Le pêcheur ne répond rien, il semble réfléchir et lorsqu'il ouvre la bouche, ses paroles font blêmir la sirène.

- J'ai décidé de me marier. J'ai rencontré une fille qui m'a fait changer d'avis.

La jeune fille tressaille et elle sent son sang quitter ses joues.

- J'en suis heureuse pour toi. marmonne la sirène qui s'est rembruni. Au moins, toi tu as le choix à terre. Tandis que moi...

- Tu as le choix parmi tous les marins que ta voix et ta beauté envoûtent.

- C'est faux ! s'insurge la jeune fille. Pourquoi viens-tu me voir si tu es fiancé ou que tu envisages le mariage ? Si tu en as choisi une autre, dis-le moi et va-t'en.

- Parce que je ne vois pas comment courtiser autrement la jeune fille que je convoite ?

- Qui est ? demande Melen, le cœur battant.

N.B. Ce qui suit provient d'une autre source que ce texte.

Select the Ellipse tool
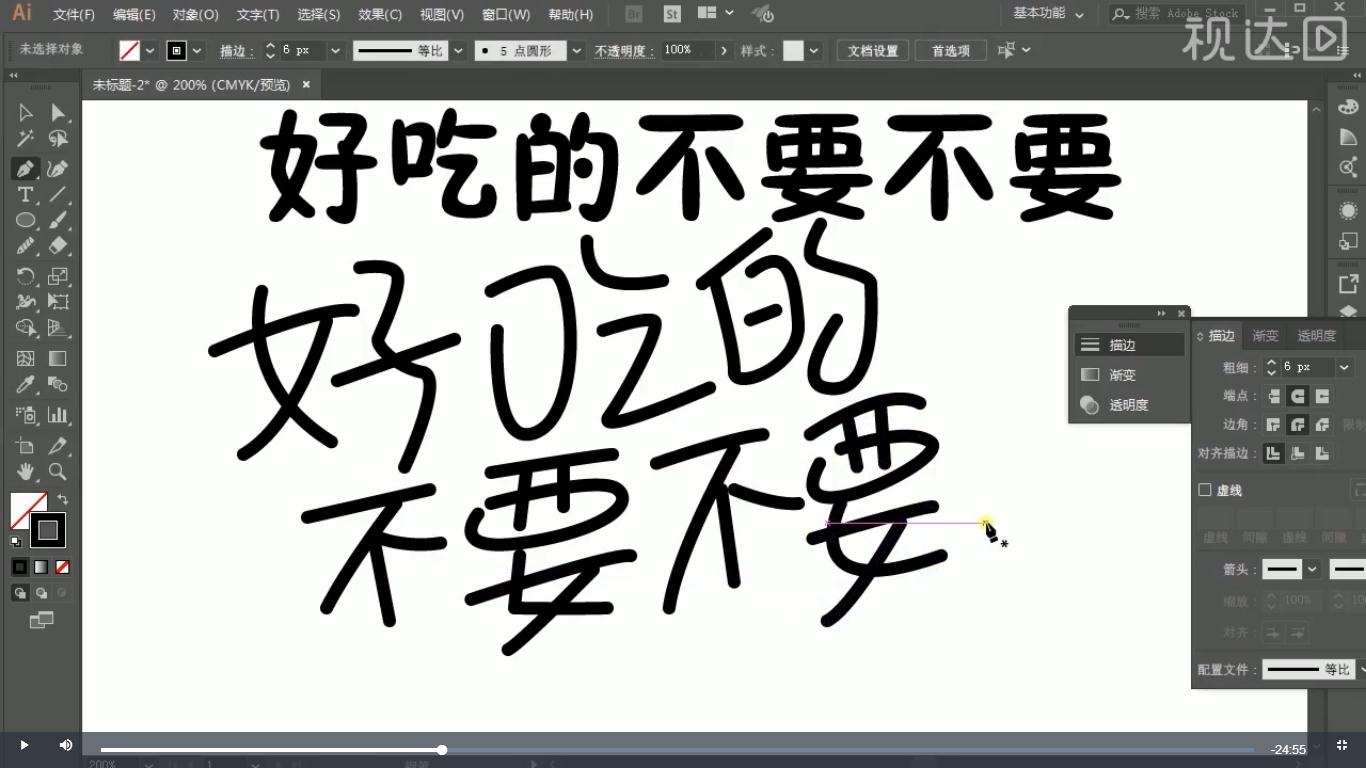 tap(25, 220)
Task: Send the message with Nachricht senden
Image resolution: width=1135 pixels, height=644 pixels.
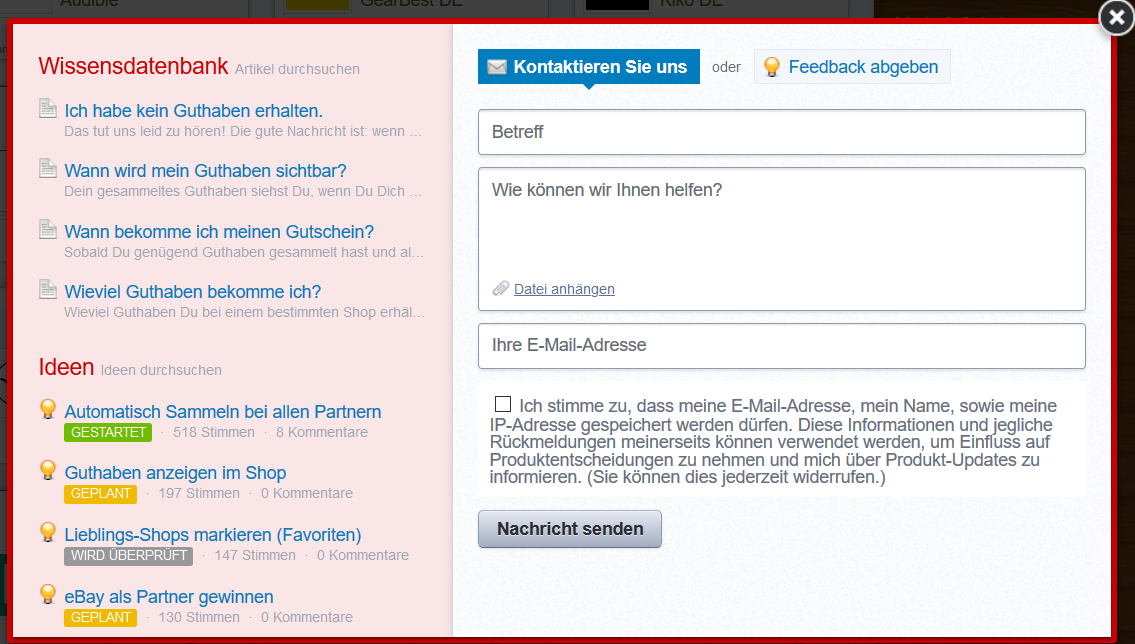Action: (x=570, y=529)
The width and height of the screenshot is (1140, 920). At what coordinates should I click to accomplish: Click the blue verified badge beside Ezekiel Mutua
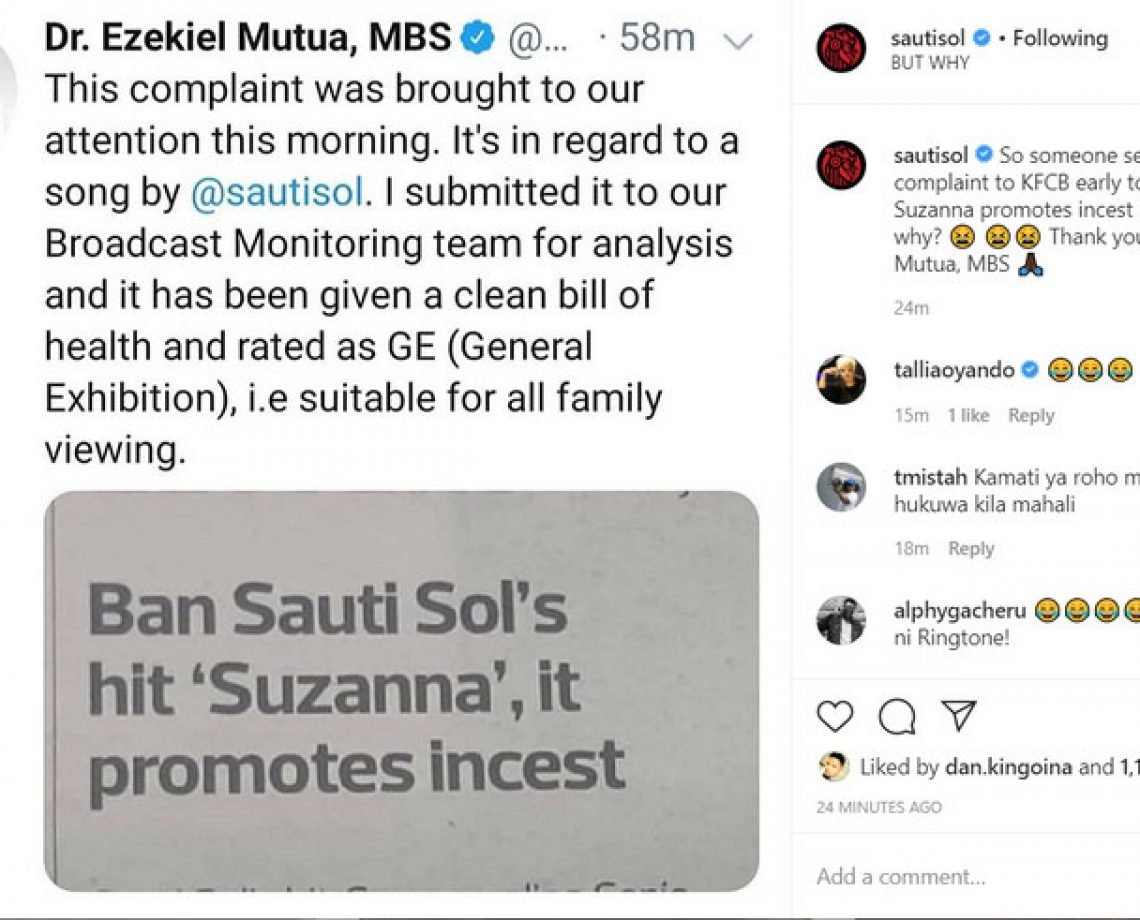479,39
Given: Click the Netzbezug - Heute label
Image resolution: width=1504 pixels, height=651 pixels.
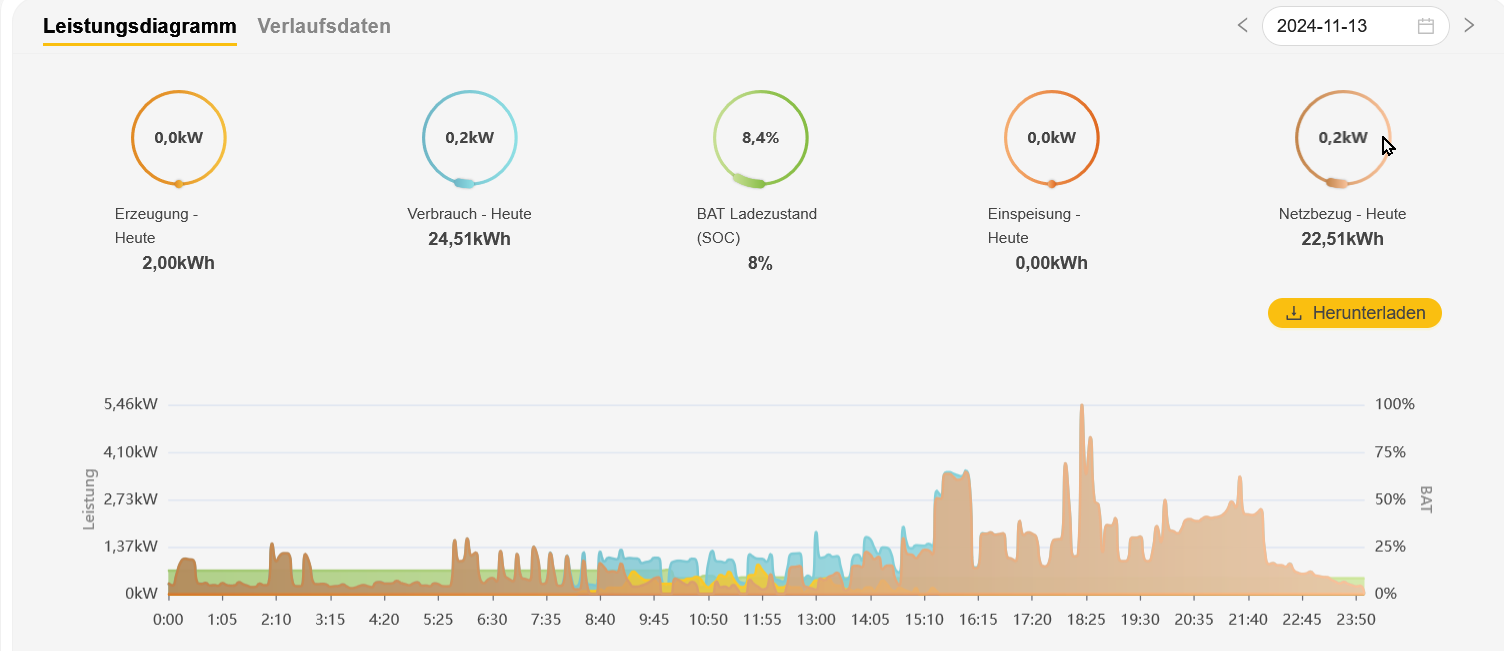Looking at the screenshot, I should [1342, 214].
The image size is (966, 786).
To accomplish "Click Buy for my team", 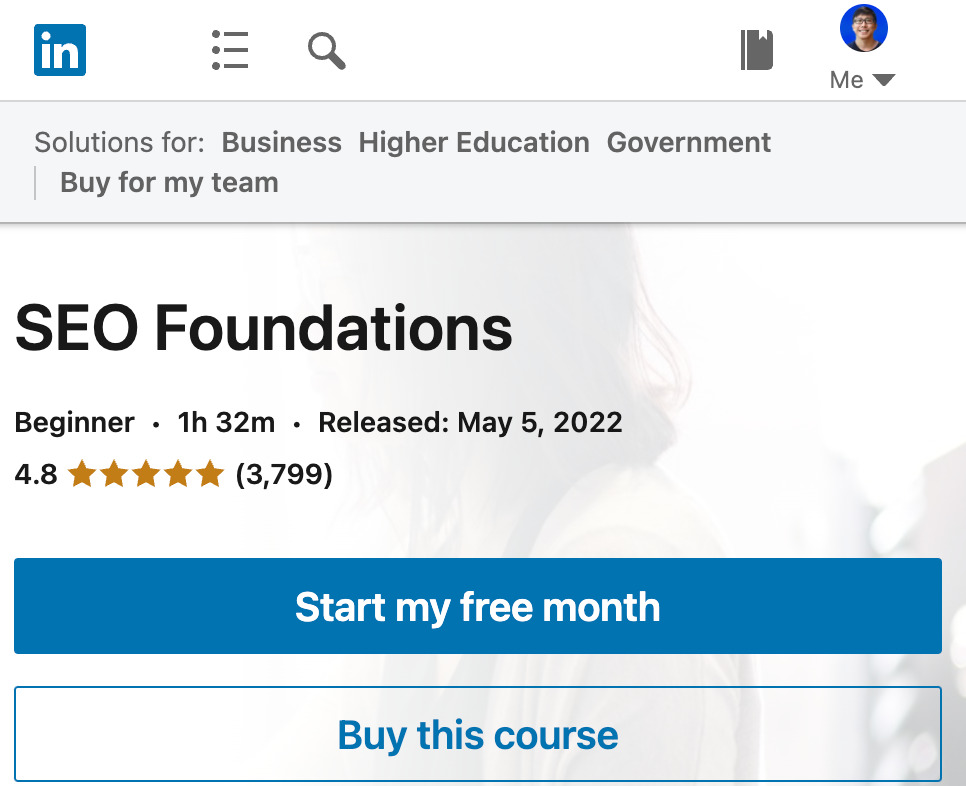I will (x=169, y=182).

- Une jolie sirène si elle le veut bien.

- Mais c'est impossible, tu le sais.

- Je vais partir, nous trouverons un moyen. Si tu veux bien de mon cœur et si tu es consciente que je suis un pauvre pêcheur et que je n'ai rien à t'offrir.

- Je n'ai rien à t'offrir non plus, hormis la grotte où je vis dont on peut me chasser à tout moment car je suis sans défense.

Le pêcheur a pris sa décision. Il est tombé fou amoureux de la sirène dès qu'il l'a vue baignée par le clair de lune et il sait qu'il ne peut vivre sans elle. Lui qui n'a jamais rencontré la jeune fille de ses rêves au village malgré son succès auprès d'elles. Il a toujours su qu'elle viendrait d'ailleurs.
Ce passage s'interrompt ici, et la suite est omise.